Я до безумства был рад слышать это слово: «сваливаем». Синонимом, которого могут являться такие выражения как: «катимся отсюда подальше», «исчезаем» и «убираемся к черту отсюда».
Дальше мы напоролись. Я не помню, как я добирался до дома (вероятно, меня довели, или дошел сам на автопилоте), я лишь помню, что проснулся от кисловатой вони блевотины, которая лежала перед моим носом. Я сел на постель, хлопая бельмами. Мне стало страшно до безумия. Двери моей комнаты была полураскрыта. Только подумать: Кунер да любой на фиг Фрэссер мог превратить меня в фарш! И в скором времени один из них прислужников это и сделал с «радостным» кличем. На ковре около тумбочки было сероватое пятно. Должно быть, я блеванул на пол (что я совершенно не припоминал – чистой воды провал). Тут я сделал самое ужасное открытие – стена, к которой была приставлена моя постель, была чуть ли не полностью в рыжеватых пятнах. Я заблевал и ее. Что же это у меня был блевотный фонтан что ль? Напряг мозги, чтобы припомнить что-нибудь – ноль. Подумал, а может это и вообще не я? Наверно, кто-нибудь пришел сюда и заблевал все, чтобы подставить меня. Наблевал на стену, ковер, мою постель.
По телу пробегала дрожь, меня мутило. ДУБЛИКАТ отца сто пудов видел меня, и как только я выйду, мне придет конец. Я прикрыл дверь, стараясь не хлопнуть (зажмурился что было мочи). Нервно соображал, как исправить то, что я натворил, но это было невозможно. Вынул измятый листок из ящика тумбочки, где валялись измятые деньги и железные монеты – двушки, пятерки и одна десятка, и соскреб блевотину на постели. Наволочка на подушке была сырой, нюхнул ее – пахло тоже блевотиной и кислятиной. Превосходно же я вчера оторвался. Я помнил все до момента, когда мы вчетвером решили отпраздновать осуществление нашего плана мщения над этой крысой-серуном, а потом время до моего пробуждения точно вырезали большими секаторскими ножницами и соединили момент, когда мы собирались набухаться, с моментом пробуждения – смонтировали пленку моего сраного безмозглого существования, где я и главный герой, и режиссер, и продюсер, и сценарист (только вот не монтажер, к сожалению).
Пятна я постарался соскрести.

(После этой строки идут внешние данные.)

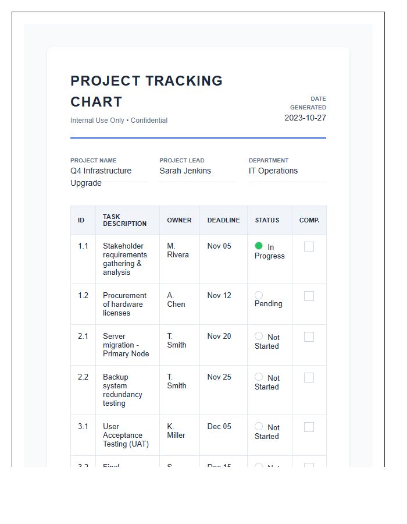Select the status circle for UAT task

coord(259,426)
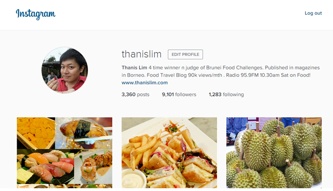Open the durian pile photo post

click(274, 153)
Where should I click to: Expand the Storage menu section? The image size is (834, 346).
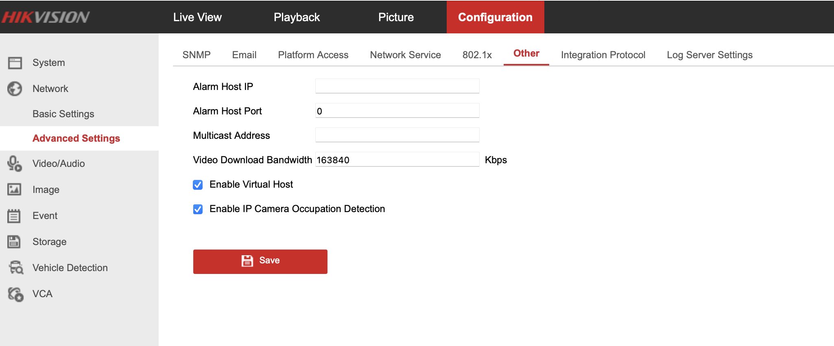point(50,242)
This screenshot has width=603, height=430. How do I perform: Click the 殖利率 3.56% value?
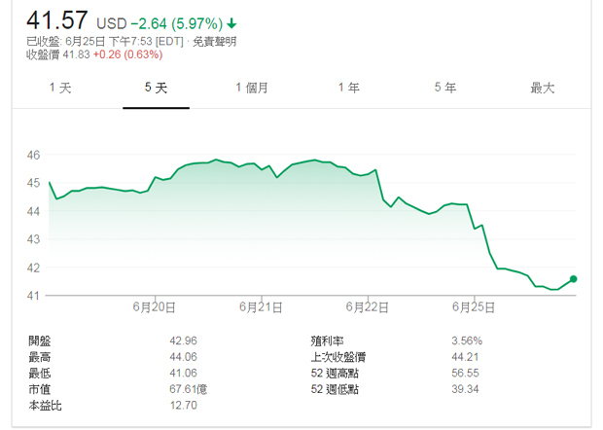[467, 340]
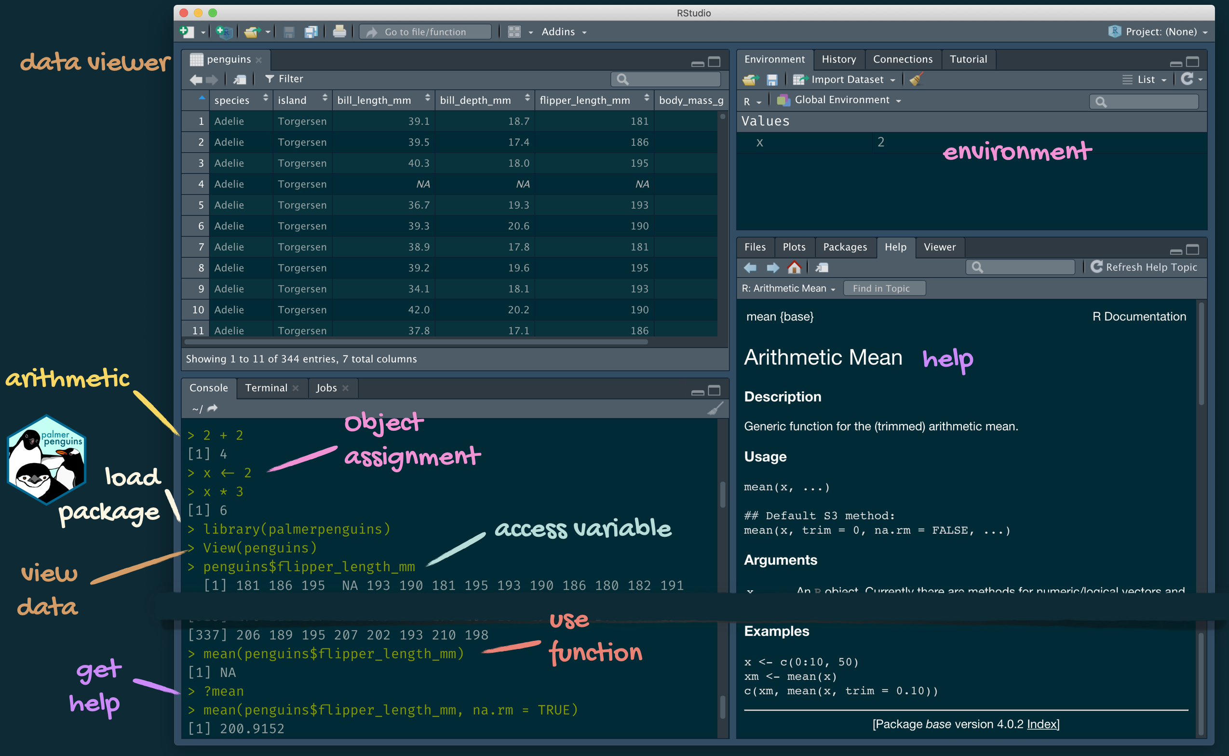Viewport: 1229px width, 756px height.
Task: Click the Print icon in toolbar
Action: (339, 32)
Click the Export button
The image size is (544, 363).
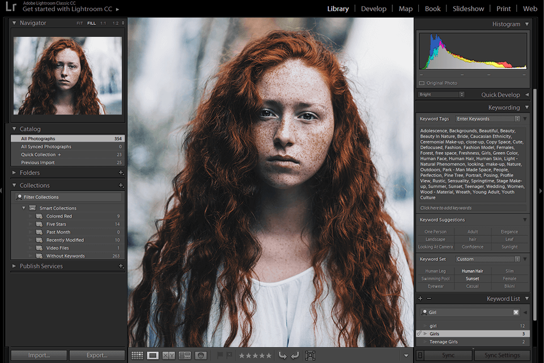(97, 355)

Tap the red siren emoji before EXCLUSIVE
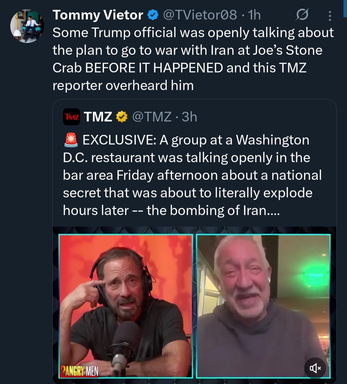coord(71,140)
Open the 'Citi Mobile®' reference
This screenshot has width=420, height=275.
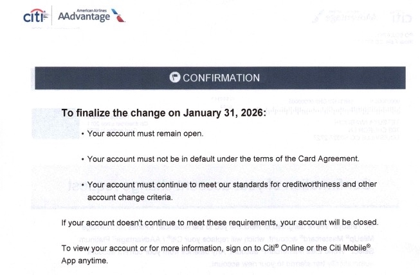click(344, 249)
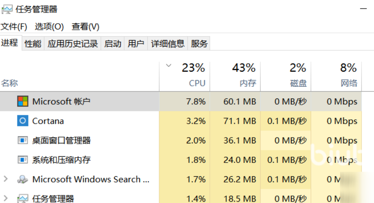Open the 选项(O) menu
374x203 pixels.
[x=49, y=27]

Соскреб пару, и мне это удалось, но вместе с обоями. Я схватился с волосы и потянул изо всех сил, как настоящий безумец. «ЗАЧЕМ! ЗАЧЕМ! ЗАЧЕМ ТЫ ТАК НАЖРАЛСЯ, КОЗЕЛ?!» – спрашивал я себя в черной панике. Лицо у меня начало покалывать и покрываться противным потом. В тыкве пульсировало, так что я думал, она разорвется на куски.
Любые действия, которые, как нам кажется, принесут облегчение, приносят его лишь на миг, после которого отчаяния (в большем масштабе, чем до этого), гадкое чувство никчемности, бесполезности, а также пустоты и одиночества нависают снова, будто огромное черно-пунцовое грозовое облако.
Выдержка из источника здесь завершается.